┌─ Testo fornito

Nella piattaforma della Cgil l’aspetto securitario si affronta anche con uno spostamento di alcune competenze agli enti locali. Come per i permessi di soggiorno. “Il fatto che l’immigrazione sia completamente caricata sul ministero dell’Interno e sulle forze di polizia – spiega Soldini – produce una simmetria fra politiche d’ordine pubblico e politiche d’integrazione sociale”. Senza considerare, poi, che pratiche essenziali, e che dovrebbero essere tempestive, rimangono inevase per mesi e mesi.

Oggi la Cgil è tra i portavoce delle esigenze di cambiamento che le comunità straniere auspicano. Cresce la presenza straniera in Italia, così come cresce nel sindacato. Nel 2004 i lavoratori immigrati iscritti alla Cassa edile, per esempio, sfioravano il 19%, con punte superiori anche al 50% del totale in alcune aree del Nord. I dati offerti da un recente studio dell’Ires Cgil (A. Megale, M. A. Bernardotti. G. Mottura, Immigrazione e sindacato, IV Rapporto, Roma, Ediesse, 2006) dimostrano come i lavoratori non comunitari svolgano le mansioni più “dequalificate e usuranti”. Il loro reddito medio è inferiore a quello dei colleghi italiani (con un differenziale tra il 20 e il 24%).

Al Congresso di Rimini le storie dei delegati immigrati aiutano a capire perché la Cgil abbia maturato una piattaforma così dettagliata in tema d’immigrazione. Favorire l’incontro tra lavoratore straniero e sindacato significa poter assicurare a tutti condizioni più eque di trattamento. Senza differenze tra nazionalità. “Lavoravo in una ditta edile ma un giorno sono stato licenziato – raccontava a Rimini Edmond Velaj, delegato Fillea Cgil di Firenze –. Mi sono informato e ho scoperto che avevo dei diritti e potevo difendermi”. La manodopera straniera è molto sfruttata nell’edilizia. Quello di Edmond è un caso di “Allontanamento senza giusta causa” (articolo 7 dello Statuto dei lavoratori). A risarcimento ottenuto Velaj era, comunque, senza lavoro. Non è previsto il reintegro, infatti, per le piccole e medie imprese. “Ora studio, sono delegato da due anni e voglio essere il sindacalista di tutti, non solo degli stranieri – diceva di fronte alla platea congressuale –. I diritti sono universali e tutti i lavoratori devono essere tutelati”.

└─
┌─ Dati registrati

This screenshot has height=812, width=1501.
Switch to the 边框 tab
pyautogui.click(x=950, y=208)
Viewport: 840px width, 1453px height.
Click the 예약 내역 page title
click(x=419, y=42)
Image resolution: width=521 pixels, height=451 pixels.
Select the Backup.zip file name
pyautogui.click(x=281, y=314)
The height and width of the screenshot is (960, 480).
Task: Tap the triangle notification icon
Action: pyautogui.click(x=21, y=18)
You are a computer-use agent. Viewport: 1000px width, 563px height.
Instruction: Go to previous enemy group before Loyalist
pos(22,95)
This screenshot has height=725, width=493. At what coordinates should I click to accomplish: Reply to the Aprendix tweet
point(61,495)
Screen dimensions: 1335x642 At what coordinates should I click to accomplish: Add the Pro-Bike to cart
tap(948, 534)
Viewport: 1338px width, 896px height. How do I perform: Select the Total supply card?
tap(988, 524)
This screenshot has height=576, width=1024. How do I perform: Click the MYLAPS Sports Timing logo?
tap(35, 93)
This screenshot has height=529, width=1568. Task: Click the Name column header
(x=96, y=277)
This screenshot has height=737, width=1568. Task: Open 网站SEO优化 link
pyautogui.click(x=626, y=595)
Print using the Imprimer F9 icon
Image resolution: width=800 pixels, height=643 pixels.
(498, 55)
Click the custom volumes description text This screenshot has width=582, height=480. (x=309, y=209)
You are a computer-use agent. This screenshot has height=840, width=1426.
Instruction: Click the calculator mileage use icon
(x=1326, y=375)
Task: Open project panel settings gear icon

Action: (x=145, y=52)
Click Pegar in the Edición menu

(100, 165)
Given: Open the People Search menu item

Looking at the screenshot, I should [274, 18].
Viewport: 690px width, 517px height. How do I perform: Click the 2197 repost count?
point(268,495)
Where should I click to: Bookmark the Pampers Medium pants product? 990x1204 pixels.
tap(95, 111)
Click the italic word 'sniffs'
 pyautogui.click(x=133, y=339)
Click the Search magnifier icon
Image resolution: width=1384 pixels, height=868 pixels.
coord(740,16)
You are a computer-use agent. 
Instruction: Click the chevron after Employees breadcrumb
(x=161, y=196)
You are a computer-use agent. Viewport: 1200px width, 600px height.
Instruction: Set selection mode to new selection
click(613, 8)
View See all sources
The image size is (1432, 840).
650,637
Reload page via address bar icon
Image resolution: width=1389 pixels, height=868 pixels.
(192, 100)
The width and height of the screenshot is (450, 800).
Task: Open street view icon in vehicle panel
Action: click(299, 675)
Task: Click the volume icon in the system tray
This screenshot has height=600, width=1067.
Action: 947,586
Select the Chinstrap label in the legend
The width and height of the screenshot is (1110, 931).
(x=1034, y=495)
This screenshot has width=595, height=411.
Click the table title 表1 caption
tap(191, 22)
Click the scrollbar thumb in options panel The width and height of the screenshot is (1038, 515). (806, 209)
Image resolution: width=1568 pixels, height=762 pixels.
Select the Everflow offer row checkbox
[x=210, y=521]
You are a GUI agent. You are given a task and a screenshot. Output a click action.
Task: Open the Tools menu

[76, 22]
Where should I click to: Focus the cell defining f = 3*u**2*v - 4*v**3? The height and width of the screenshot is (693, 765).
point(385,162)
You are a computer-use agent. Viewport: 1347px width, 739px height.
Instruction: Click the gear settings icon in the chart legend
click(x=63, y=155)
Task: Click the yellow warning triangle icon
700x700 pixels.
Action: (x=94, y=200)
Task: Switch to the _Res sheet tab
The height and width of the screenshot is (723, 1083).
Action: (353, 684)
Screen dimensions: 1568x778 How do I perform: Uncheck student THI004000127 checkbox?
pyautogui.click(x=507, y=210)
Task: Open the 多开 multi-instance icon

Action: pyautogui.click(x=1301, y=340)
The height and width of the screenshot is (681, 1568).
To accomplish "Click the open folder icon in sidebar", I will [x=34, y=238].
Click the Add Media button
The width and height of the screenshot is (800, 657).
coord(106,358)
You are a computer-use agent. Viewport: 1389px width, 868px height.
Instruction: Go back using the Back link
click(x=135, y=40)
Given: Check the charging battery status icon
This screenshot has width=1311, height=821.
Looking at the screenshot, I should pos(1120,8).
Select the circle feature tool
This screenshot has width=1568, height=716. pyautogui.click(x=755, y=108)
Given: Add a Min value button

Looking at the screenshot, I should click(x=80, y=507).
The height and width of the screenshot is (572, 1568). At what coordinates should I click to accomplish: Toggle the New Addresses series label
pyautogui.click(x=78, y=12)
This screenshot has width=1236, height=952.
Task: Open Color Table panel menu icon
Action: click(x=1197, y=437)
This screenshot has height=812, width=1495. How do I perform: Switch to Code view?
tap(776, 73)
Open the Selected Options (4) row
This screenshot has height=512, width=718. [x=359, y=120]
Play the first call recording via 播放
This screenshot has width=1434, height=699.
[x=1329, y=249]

└─

• Attività da svolgere
Duplica senza alterazioni, dal testo sulla Cgil e l'immigrazione, tutto ciò che va da "Nella piattaforma della" giù fino a "mesi e mesi.".

• Risposta seguente
Nella piattaforma della Cgil l’aspetto securitario si affronta anche con uno spostamento di alcune competenze agli enti locali. Come per i permessi di soggiorno. “Il fatto che l’immigrazione sia completamente caricata sul ministero dell’Interno e sulle forze di polizia – spiega Soldini – produce una simmetria fra politiche d’ordine pubblico e politiche d’integrazione sociale”. Senza considerare, poi, che pratiche essenziali, e che dovrebbero essere tempestive, rimangono inevase per mesi e mesi.